■ PROBLEM DESCRIPTION: Return each of the following records verbatim, from the first line to the last.

===== PROVIDED MATERIAL =====

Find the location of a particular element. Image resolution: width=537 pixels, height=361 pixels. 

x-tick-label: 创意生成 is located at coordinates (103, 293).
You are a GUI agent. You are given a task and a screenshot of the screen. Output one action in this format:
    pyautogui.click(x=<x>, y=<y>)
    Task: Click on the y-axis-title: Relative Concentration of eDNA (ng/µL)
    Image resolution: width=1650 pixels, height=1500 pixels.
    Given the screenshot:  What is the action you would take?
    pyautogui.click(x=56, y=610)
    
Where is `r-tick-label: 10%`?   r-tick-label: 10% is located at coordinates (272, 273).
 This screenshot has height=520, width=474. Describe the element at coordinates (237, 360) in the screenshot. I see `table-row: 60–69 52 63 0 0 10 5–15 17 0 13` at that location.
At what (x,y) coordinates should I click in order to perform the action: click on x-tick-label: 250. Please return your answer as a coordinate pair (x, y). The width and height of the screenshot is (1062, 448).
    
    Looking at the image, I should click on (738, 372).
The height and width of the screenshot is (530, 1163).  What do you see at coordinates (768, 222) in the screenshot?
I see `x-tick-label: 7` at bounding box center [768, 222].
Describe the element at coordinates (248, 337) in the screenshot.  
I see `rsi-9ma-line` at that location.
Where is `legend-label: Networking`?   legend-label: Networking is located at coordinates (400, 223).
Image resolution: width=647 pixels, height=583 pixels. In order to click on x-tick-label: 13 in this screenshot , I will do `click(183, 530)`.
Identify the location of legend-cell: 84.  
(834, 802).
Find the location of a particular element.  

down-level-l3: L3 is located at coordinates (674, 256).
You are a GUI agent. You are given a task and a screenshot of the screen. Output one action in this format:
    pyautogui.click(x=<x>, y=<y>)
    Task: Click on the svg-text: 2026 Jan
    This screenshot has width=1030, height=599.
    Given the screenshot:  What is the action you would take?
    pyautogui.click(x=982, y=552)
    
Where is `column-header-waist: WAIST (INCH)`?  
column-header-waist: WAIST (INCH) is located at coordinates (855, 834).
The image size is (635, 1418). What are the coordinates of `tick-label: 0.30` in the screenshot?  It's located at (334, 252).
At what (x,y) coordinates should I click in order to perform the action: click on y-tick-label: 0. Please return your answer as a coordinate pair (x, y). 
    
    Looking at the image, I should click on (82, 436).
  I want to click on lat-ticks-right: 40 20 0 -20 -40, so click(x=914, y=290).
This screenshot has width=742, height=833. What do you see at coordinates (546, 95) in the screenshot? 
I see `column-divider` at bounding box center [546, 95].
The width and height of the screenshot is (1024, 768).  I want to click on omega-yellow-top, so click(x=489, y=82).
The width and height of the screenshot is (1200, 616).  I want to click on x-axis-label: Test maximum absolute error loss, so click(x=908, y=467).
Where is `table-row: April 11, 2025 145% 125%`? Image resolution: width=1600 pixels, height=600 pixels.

=====

■ SOLUTION:
Find the location of a particular element. Image resolution: width=537 pixels, height=361 pixels. 

x-tick-label: 创意生成 is located at coordinates (103, 293).
You are a GUI agent. You are given a task and a screenshot of the screen. Output one action in this format:
    pyautogui.click(x=<x>, y=<y>)
    Task: Click on the y-axis-title: Relative Concentration of eDNA (ng/µL)
    Image resolution: width=1650 pixels, height=1500 pixels.
    Given the screenshot:  What is the action you would take?
    pyautogui.click(x=56, y=610)
    
Where is `r-tick-label: 10%`?   r-tick-label: 10% is located at coordinates (272, 273).
 This screenshot has height=520, width=474. Describe the element at coordinates (237, 360) in the screenshot. I see `table-row: 60–69 52 63 0 0 10 5–15 17 0 13` at that location.
At what (x,y) coordinates should I click in order to perform the action: click on x-tick-label: 250. Please return your answer as a coordinate pair (x, y). The width and height of the screenshot is (1062, 448).
    
    Looking at the image, I should click on (738, 372).
The height and width of the screenshot is (530, 1163).  What do you see at coordinates (768, 222) in the screenshot?
I see `x-tick-label: 7` at bounding box center [768, 222].
Describe the element at coordinates (248, 337) in the screenshot.  
I see `rsi-9ma-line` at that location.
Where is `legend-label: Networking`?   legend-label: Networking is located at coordinates (400, 223).
Image resolution: width=647 pixels, height=583 pixels. In order to click on x-tick-label: 13 in this screenshot , I will do `click(183, 530)`.
Identify the location of legend-cell: 84.  
(834, 802).
Find the location of a particular element.  

down-level-l3: L3 is located at coordinates (674, 256).
You are a GUI agent. You are given a task and a screenshot of the screen. Output one action in this format:
    pyautogui.click(x=<x>, y=<y>)
    Task: Click on the svg-text: 2026 Jan
    This screenshot has width=1030, height=599.
    Given the screenshot:  What is the action you would take?
    pyautogui.click(x=982, y=552)
    
Where is `column-header-waist: WAIST (INCH)`?  
column-header-waist: WAIST (INCH) is located at coordinates (855, 834).
The image size is (635, 1418). What are the coordinates of `tick-label: 0.30` in the screenshot?  It's located at (334, 252).
At what (x,y) coordinates should I click in order to perform the action: click on y-tick-label: 0. Please return your answer as a coordinate pair (x, y). 
    
    Looking at the image, I should click on (82, 436).
  I want to click on lat-ticks-right: 40 20 0 -20 -40, so click(x=914, y=290).
This screenshot has width=742, height=833. What do you see at coordinates (546, 95) in the screenshot? 
I see `column-divider` at bounding box center [546, 95].
The width and height of the screenshot is (1024, 768).  I want to click on omega-yellow-top, so click(x=489, y=82).
The width and height of the screenshot is (1200, 616).  I want to click on x-axis-label: Test maximum absolute error loss, so click(x=908, y=467).
Where is `table-row: April 11, 2025 145% 125%`? Image resolution: width=1600 pixels, height=600 pixels.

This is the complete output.